TASK REQUIREMENTS
Lines with the string "will" are to be identified in the listing and copied.

INFORMATION GIVEN
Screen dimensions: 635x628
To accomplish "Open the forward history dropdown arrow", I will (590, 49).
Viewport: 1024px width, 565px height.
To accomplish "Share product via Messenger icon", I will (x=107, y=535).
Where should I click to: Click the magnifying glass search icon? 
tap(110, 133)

--

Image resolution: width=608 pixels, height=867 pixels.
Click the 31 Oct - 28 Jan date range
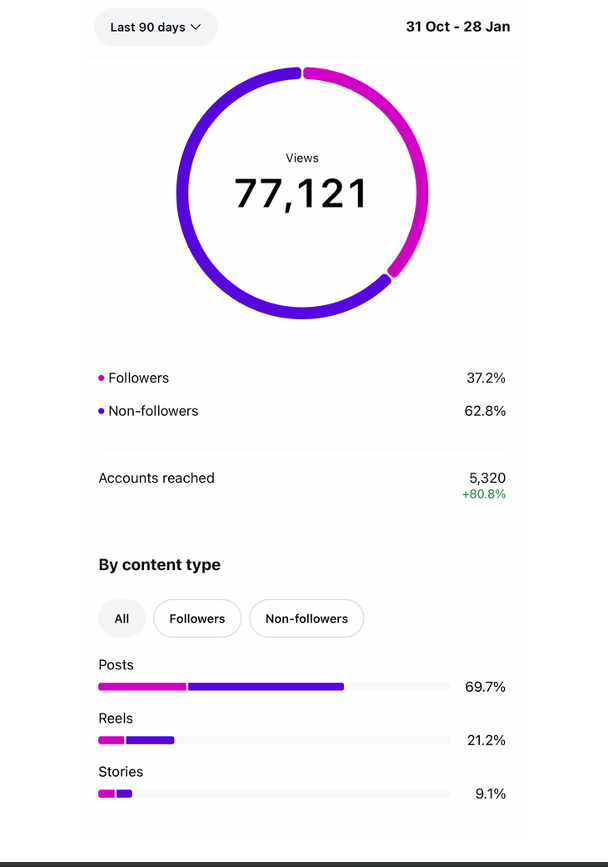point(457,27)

ANSWER TO THE PROBLEM
To accomplish "Open the forward history dropdown arrow", I will (590, 49).
To accomplish "Share product via Messenger icon", I will (x=107, y=535).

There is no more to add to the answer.